6.1. File Layout Markup Language Specification#

Authors:

Benjamin Fang

Version:

1.2.0

Create Date:

20230401

Update Date:

20240130

6.1.1. Introdution#

File Layout Markup Language (FLML) is a markup language for describing the layout/structure of binary or plaintext text files. It is simple and accurate in representing the layout of a file.

For example, we have a binary file whose layout is:

3 integers; 1 char, whose value is 255; 1 integer which have a value "X"; floats repeated "X" times.

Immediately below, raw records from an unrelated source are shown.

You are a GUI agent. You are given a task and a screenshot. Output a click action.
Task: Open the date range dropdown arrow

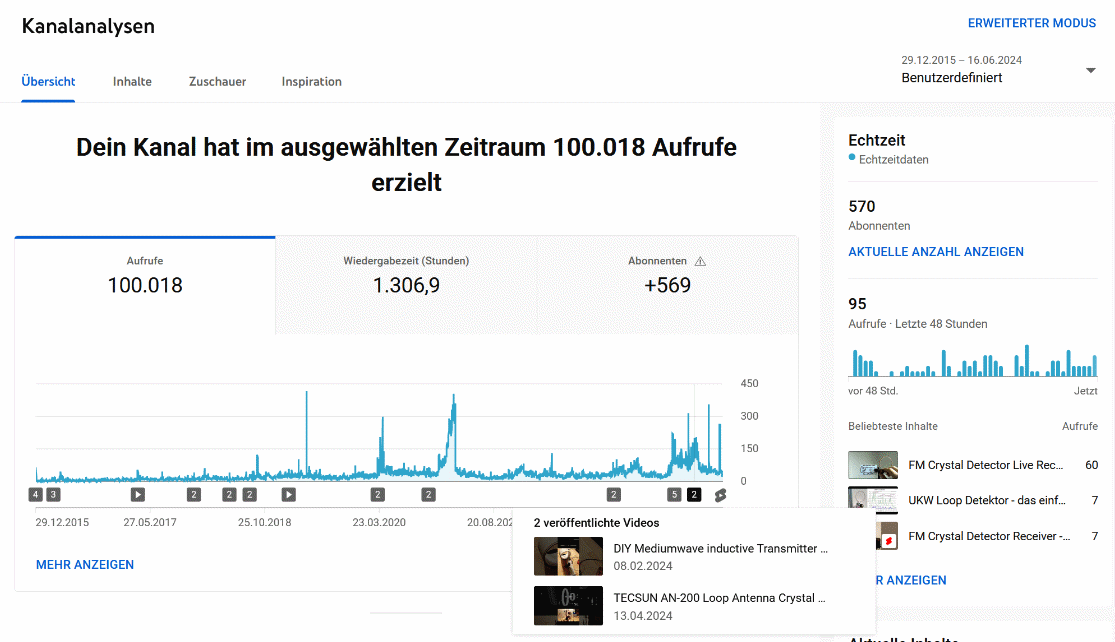pos(1090,70)
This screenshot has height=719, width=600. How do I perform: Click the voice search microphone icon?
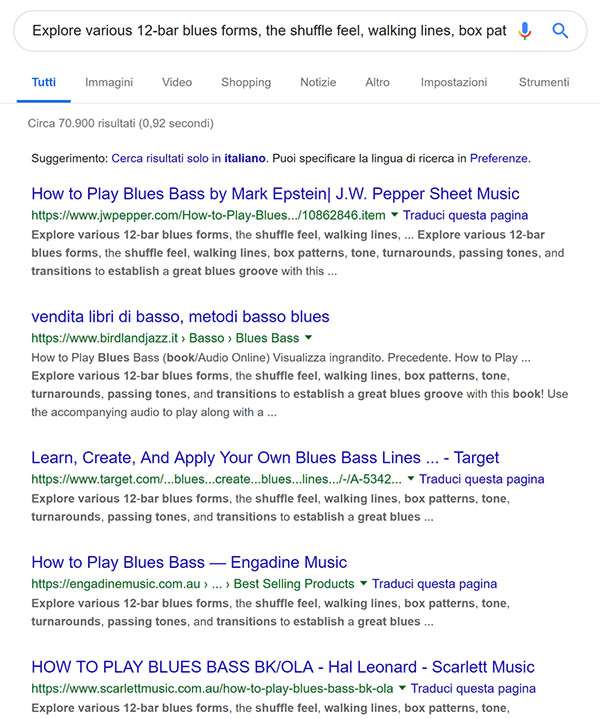coord(525,31)
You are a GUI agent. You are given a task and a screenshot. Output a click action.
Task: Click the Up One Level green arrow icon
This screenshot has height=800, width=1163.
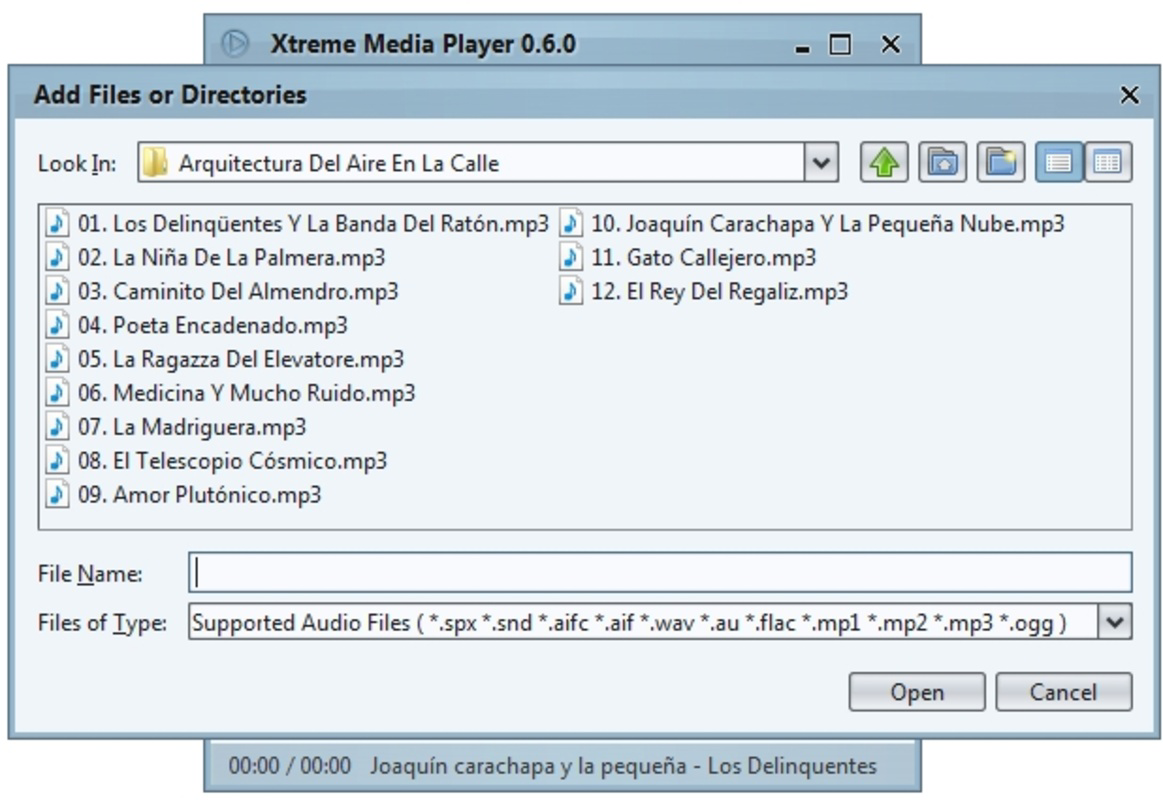point(882,162)
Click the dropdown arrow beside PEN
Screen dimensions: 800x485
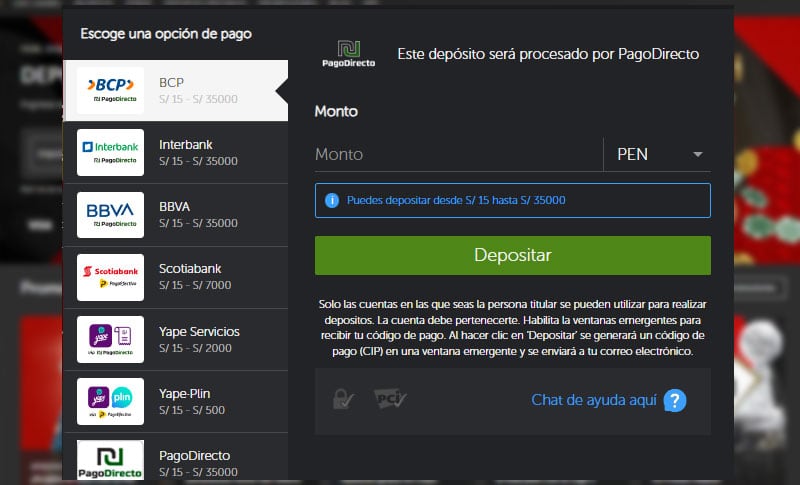coord(698,154)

The corresponding FLML is following:

[3] <int> (dsp="three integers")
[1] <char; =255> (dsp="one char, whose value equals to 255")
[1] <int; $x> (dsp="one int, the value is assigned to a variable $x")
[$x] <float> (dsp="$x float number")

Here is another example of plaintext file:

ID gender name point
12  0   ben 2.32
8   1   lewis   5.6

The corresponding FLML is:

[4] <string; =["ID", "gender", "name", "point"]> (sep="\s"; end="\n")
[$+] {
    [1] <string> (dtype=int, end="\s")
    [1] <string, ={"0", "1"}> (dtype=bool, end="\s")
    [1] <string; ="[a-zA-Z]+"> (re=True, dsp="names", end="\s")
    [1] <string> (dtype=float)
} (end="\n")

A FLML file is consist of sentences, and each sentence used to descirbe a block. A block is made of one or more same elements. Generally, a FLML sentence has three components, There are enclosed by square bracket, angled bracket and round parenthese respectively. Namely, The tree components is element number component, element unit component and element label component.

The element number component is used to descirbe the number of element unit. The element unit is the unit of the block, and the element unit can be complex unit. A complex element unit is enclosed by curly brackets. For example:

[3] {
    [1] <int>
    [2] <float>
}

The unit is outer most sentence has one int and three float. The complex element unit is descirbed by sample element unit in the curly brackets.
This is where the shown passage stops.